Posted on 01/09/2002 6:44:16 AM PST by veronica
Iran's apparent complicity in a massive Mideast arms-smuggling scheme presents the Bush administration with a serious diplomatic and strategic quandary and torpedoes for new efforts to repair relations between Washington and Tehran.
"There was a lot of optimism this relationship was moving in a positive direction," a foreign policy official said after the State Department appeared to accept Israeli charges that Iran was involved in an arms shipment to Palestinian militants. "But this indicates Iran is not really ready to move in a positive direction."
"This will keep things in the deep freeze," echoed Richard Murphy, a former assistant secretary of state and senior fellow at the Council on Foreign Relations. "We won't be able to sustain any opening to Iran under these circumstances."
Already under pressure from the Israeli government and its U.S. supporters for allegedly being too eager to cozy up to Iran, Bush can now expect to feel heat from Republican conservatives as well to pull back from a nation the State Department calls the poster child for state-supported terrorism.
One top administration official told the Daily News that despite Iran's cooperation in the Afghan campaign, "Thus far it would seem that you don't have a changed pattern of behavior."
"You can't say that countries that aid and abet terrorism are our enemies and then ignore something like this," a Bush political adviser noted.
Since taking office, the administration has continued efforts begun in the Clinton years to reach out to moderate elements in Iran. Several intermediaries have made unofficial overtures to the Tehran government, hoping to rebuild ties ruptured by the 1979 hostage crisis.
Those openings accelerated after the Sept. 11 attacks as Bush's war council sought to exploit some mutual interests: Iran is not only an arch-foe of Afghanistan's Taliban rulers, but also the mortal enemy of Iraqi strongman Saddam Hussein, whose decade-long war in the 1980s killed hundreds of thousands of Iranians.
The government of President Mohammad Khatami was receptive.
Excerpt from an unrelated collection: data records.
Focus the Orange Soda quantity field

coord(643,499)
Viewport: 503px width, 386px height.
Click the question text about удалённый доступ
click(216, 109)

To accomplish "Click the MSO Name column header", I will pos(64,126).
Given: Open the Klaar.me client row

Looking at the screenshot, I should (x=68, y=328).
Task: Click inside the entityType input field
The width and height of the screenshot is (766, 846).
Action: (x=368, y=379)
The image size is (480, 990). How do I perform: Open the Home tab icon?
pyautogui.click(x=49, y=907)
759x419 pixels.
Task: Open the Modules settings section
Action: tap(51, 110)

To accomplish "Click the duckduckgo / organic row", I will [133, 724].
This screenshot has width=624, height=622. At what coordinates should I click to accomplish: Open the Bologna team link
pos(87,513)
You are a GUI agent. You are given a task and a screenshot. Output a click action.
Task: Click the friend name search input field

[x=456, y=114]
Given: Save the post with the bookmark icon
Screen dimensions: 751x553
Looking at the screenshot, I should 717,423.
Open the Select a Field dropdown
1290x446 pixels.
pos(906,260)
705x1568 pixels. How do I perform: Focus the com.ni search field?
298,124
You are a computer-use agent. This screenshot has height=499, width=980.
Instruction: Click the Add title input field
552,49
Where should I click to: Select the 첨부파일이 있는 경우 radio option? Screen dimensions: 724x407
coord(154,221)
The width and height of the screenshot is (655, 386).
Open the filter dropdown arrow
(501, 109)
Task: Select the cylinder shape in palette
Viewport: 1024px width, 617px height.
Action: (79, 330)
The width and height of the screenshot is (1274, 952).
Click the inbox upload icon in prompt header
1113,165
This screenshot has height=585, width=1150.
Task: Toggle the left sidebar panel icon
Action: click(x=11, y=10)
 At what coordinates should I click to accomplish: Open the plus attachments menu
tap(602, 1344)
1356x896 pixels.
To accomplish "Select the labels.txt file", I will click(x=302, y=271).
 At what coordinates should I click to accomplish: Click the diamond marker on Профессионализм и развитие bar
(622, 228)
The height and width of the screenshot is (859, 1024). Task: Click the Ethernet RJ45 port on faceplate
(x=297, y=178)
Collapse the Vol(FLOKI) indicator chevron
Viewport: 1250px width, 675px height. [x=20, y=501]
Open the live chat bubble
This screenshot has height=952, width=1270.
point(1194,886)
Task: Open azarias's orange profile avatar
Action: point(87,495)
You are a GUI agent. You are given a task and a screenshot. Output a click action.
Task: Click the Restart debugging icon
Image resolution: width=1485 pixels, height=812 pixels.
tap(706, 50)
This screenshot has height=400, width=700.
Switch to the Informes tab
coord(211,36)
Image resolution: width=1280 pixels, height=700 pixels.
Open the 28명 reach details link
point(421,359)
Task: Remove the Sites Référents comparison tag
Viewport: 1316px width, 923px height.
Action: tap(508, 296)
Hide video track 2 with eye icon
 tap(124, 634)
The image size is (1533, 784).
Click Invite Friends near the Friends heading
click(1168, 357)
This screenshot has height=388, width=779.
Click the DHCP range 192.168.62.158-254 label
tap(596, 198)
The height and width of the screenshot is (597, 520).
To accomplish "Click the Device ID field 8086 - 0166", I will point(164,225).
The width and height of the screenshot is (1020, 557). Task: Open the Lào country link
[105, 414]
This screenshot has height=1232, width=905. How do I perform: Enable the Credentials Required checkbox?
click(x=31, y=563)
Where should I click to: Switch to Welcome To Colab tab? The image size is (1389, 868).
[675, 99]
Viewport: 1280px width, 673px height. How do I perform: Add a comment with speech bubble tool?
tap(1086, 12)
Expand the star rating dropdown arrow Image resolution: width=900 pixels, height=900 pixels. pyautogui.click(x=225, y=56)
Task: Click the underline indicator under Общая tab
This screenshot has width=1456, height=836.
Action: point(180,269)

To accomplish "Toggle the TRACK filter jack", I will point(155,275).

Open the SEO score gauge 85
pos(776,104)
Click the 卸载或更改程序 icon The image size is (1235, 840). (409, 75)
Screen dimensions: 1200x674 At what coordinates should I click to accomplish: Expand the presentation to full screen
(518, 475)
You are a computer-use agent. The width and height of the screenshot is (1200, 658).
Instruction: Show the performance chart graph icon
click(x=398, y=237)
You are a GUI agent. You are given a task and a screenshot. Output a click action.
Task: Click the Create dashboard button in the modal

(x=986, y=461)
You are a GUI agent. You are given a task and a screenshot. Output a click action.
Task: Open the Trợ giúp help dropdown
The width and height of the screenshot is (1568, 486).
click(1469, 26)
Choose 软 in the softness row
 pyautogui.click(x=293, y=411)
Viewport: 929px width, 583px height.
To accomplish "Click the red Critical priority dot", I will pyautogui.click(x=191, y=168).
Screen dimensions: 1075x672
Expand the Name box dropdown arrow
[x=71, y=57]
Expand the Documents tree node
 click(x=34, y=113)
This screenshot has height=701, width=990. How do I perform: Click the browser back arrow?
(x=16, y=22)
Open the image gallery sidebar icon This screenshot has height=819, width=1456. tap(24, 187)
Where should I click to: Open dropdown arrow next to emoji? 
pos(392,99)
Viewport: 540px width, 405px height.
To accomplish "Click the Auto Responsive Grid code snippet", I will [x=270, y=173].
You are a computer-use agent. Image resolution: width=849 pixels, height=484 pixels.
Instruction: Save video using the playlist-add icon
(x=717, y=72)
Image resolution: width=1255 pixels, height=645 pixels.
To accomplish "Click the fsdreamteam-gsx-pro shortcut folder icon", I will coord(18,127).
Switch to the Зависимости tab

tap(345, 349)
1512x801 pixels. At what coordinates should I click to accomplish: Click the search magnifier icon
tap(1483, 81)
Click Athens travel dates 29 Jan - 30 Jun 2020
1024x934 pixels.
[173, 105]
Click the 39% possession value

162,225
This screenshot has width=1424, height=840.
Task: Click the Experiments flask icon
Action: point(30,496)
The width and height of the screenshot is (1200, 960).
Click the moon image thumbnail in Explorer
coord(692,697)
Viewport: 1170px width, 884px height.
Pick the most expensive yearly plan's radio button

While condemning U.S. bombing strikes as a "human catastrophe," the Iranians sealed their Afghan border and agreed to allow search-and-rescue flights for downed American pilots.
Even so, Iran's hostility toward Israel appears to have trumped the desire of moderates to forge a strategic partnership with Washington.
A former U.S. ambassador said bluntly, "They've now proven they back terrorism, pure and simple."
So very true. Also what did they really do. I don't recall them being a huge help. Seems like they were all talk.